Developing a corporate attitude that welcomes training is just another type of change management. We've all had to learn new policies and procedures and eventually they become second nature.  Training will follow a similar course in an anti-training environment. There will be resistance. People will say they don’t have time. Eyes will roll. Management needs to take action. How?

1)      Is your staff tech-savvy?  Unless your office is tech-savvy, your change management could meet with fear and frustration. Make sure you get over that hump before dragging an LMS in the mix (Pssst! www.smartteam.com can help).

2)      Hold managers accountable. You know what? If my manager thinks a program is a joke, I’m not wasting my time on it. Period. Tackle your managers first, get them on board and the rest will follow.

3)      Meet on it. Taking courses in solitary confinement can make for drudgery and less learning. While the act of sitting through an online course might seem independent and self-contained (headphones, a quiet study area), people don’t often learn like that. Hold offline meetings before or after lessons to review key takeaways. The social interaction will encourage teambuilding and make the lessons more meaningful.

4)      Certificates! I love certificates. I want to reach milestones, get documentation and check items off my to-do list.
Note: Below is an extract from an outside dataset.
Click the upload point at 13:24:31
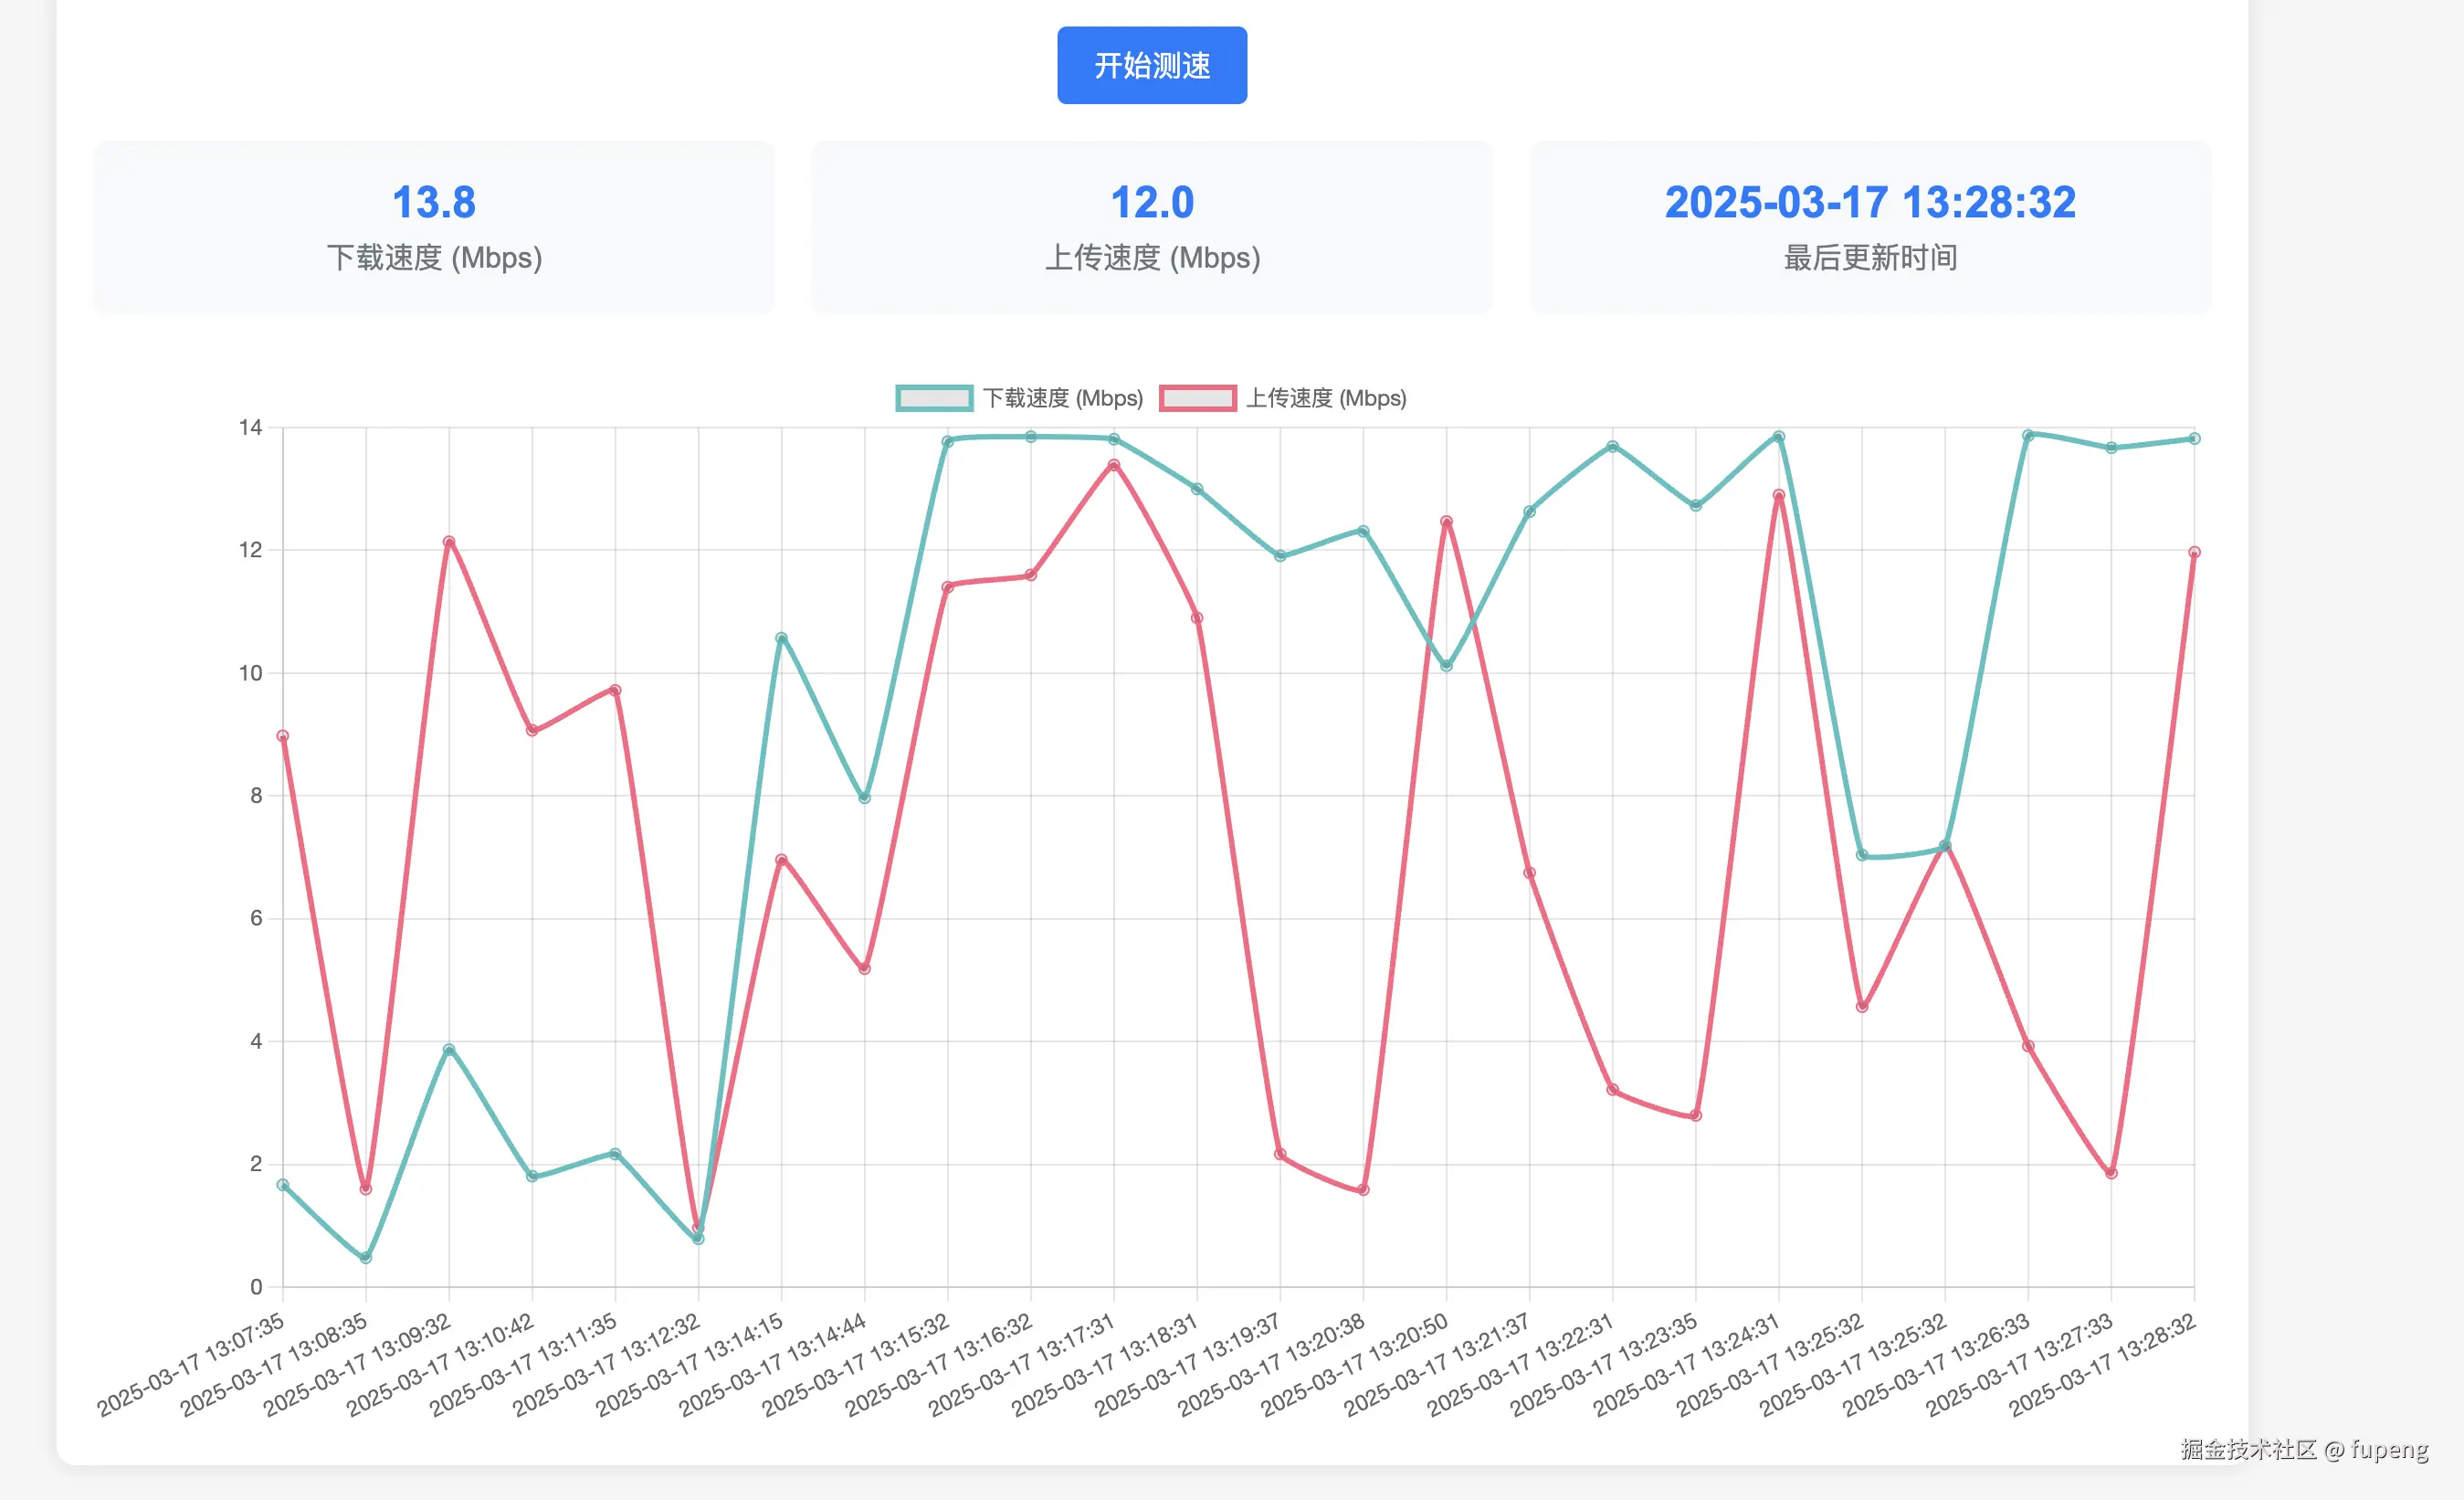This screenshot has height=1500, width=2464. 1778,495
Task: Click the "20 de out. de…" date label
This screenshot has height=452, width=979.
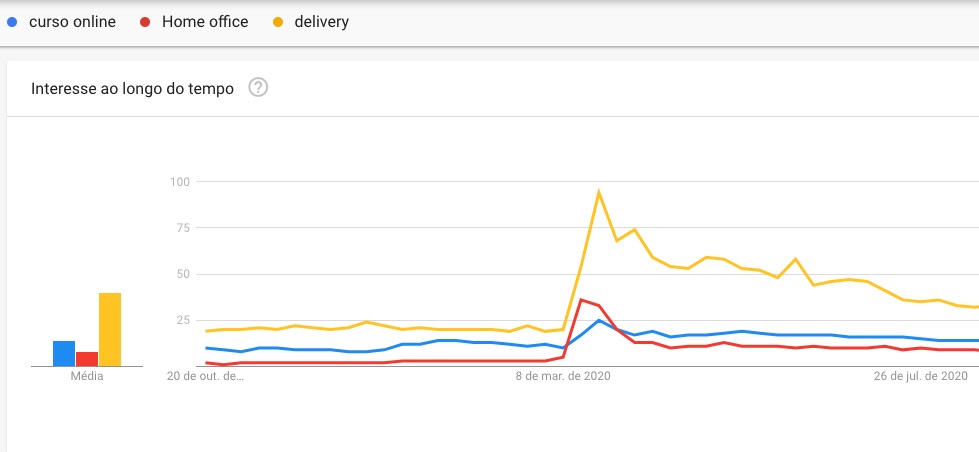Action: 204,377
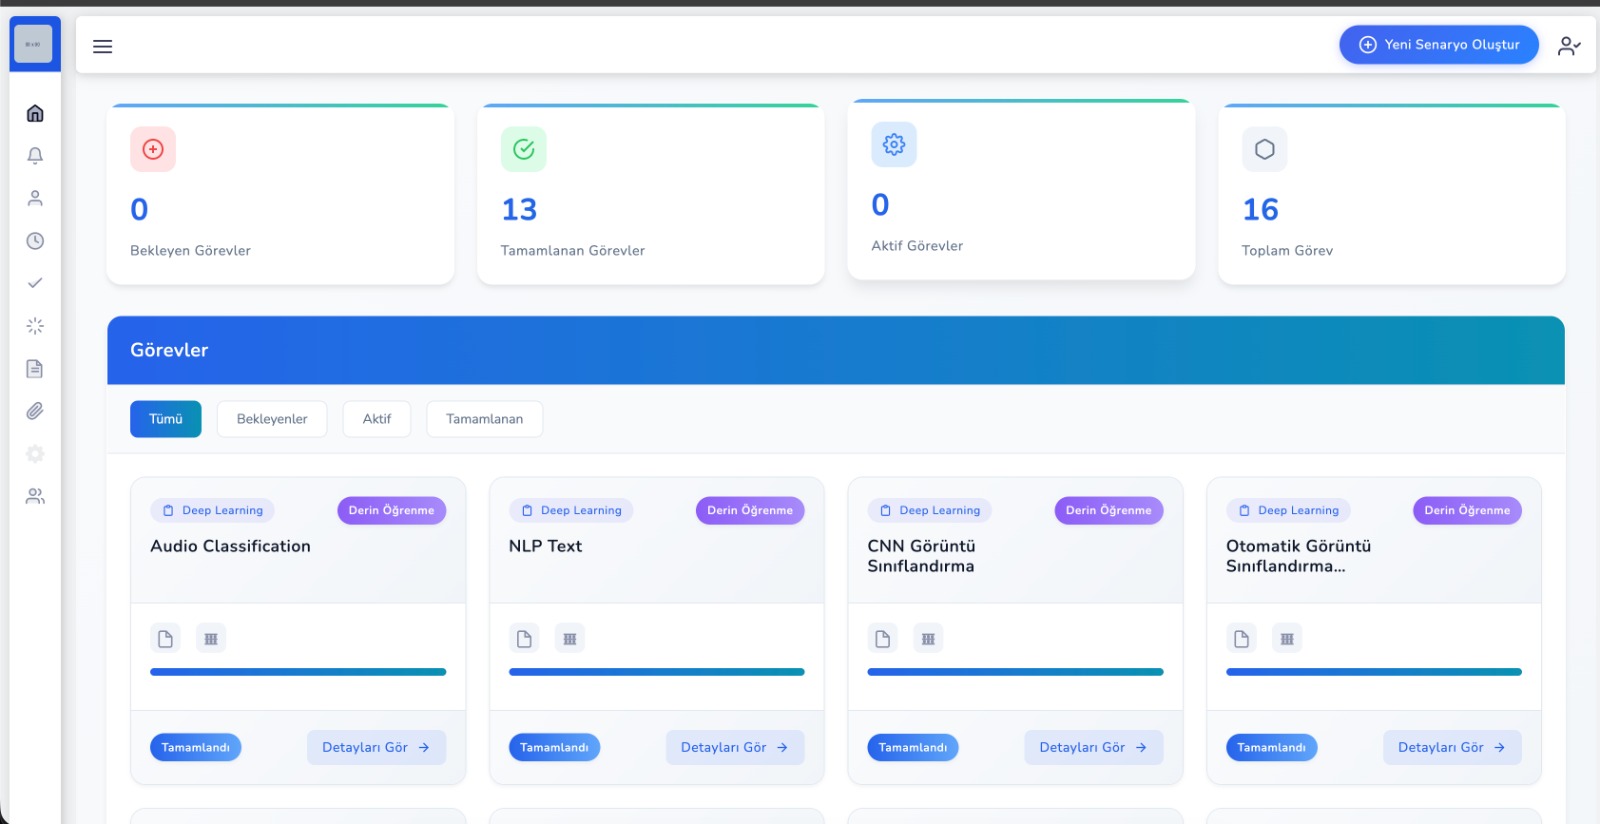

I’m not alone. Track what training everyone takes and reward good behavior. Our LMS makes it so easy and quite powerful.

5)      Communicate. Even the most training-centric corporate culture will forget about the LMS if you do. We have a million other things to get done, how are you going to hold my attention long enough for me to train after that first month?  Remind me. Email me. Leave posters in   the break room. Post reminders on the intranet. Create contests. Update me in the newsletter. Add a bill-stuffer to my paycheck. If   you continue to be on board with the program, so will I.

Purchasing, creating and perfecting your LMS takes so much time.  But it doesn't end after the programmers send it over. You’ll need to manage it on an ongoing basis like anything else. RedVector will take care of the courses, but you need to take care of your employees.